While building out your rabbitry enclosure/shed/barn, be sure to give some thought to physical security: surveillance cameras, motion lights, locks, etc. At least one breeder on this list has found it necessary to put locks on individual rabbits' cages for their security.
Although I acquired my one and only rabbit through a shelter, I learned fairly soon into the process that he had been the herd sire/buck for a back-yard (literally) meat operation within city limits (not legal) *and* that the rabbits were in full sun without shade or water on a 108-degree F (approx. 42 deg C) June day. The Animal Control and City Shelter personnel didn't have the resources to cope with 48 or so rabbits (by my count, this could have been 1 buck, 4 to 6 does, and several litters of kits/grow-outs, so a fairly small operation), so they called in the local chapter of the House Rabbit Society. Much was made of this incident--major media exposure on both TV and newspaper, probably Internet as well (although most of the Internet coverage had been archived by the time I came on the scene three months later)--and then there was another large acquisition of 52 rabbits about a week or two ago in the San Francisco Bay Area, when someone sold out of rabbits completely and a Rescuer *sigh* bought them.

----------------------------------------

- **INSTRUCTION**
In the rabbitry post, please replace "locks" with "padlocks" in the passage that starts at the words "While building out" and stops after "for their security.", then write out the changed passage. These rows have no connection to the rabbitry post.

- **DATA EXCERPTS**

----------------------------------------

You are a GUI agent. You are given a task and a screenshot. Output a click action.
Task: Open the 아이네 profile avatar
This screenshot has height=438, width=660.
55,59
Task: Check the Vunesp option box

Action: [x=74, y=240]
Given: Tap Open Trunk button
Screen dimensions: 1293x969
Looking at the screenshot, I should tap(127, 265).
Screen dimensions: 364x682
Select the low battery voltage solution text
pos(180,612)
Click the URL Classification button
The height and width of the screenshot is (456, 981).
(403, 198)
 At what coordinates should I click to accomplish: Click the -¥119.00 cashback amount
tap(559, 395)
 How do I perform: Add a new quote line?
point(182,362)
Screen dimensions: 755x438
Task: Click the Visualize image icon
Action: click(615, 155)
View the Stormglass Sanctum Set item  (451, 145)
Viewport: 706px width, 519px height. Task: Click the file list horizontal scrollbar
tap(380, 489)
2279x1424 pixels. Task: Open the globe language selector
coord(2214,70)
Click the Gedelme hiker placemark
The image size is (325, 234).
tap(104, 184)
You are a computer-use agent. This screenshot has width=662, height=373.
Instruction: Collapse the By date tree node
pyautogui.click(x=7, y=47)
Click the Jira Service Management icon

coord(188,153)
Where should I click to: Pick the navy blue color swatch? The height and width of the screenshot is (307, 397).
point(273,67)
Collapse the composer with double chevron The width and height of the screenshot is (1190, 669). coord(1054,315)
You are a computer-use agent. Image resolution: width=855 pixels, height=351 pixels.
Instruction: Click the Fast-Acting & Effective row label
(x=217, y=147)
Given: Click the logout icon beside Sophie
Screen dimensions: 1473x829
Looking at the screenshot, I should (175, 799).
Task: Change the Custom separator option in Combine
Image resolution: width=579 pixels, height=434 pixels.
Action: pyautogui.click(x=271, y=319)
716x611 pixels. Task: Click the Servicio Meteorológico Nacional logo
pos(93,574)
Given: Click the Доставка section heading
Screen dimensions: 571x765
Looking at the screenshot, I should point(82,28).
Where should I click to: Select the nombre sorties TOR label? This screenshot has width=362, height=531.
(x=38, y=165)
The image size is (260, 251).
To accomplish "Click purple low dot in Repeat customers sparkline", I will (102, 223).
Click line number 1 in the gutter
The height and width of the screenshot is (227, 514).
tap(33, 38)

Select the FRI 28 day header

----------------------------------------

- **REPLY**
While building out your rabbitry enclosure/shed/barn, be sure to give some thought to physical security: surveillance cameras, motion lights, padlocks, etc. At least one breeder on this list has found it necessary to put padlocks on individual rabbits' cages for their security.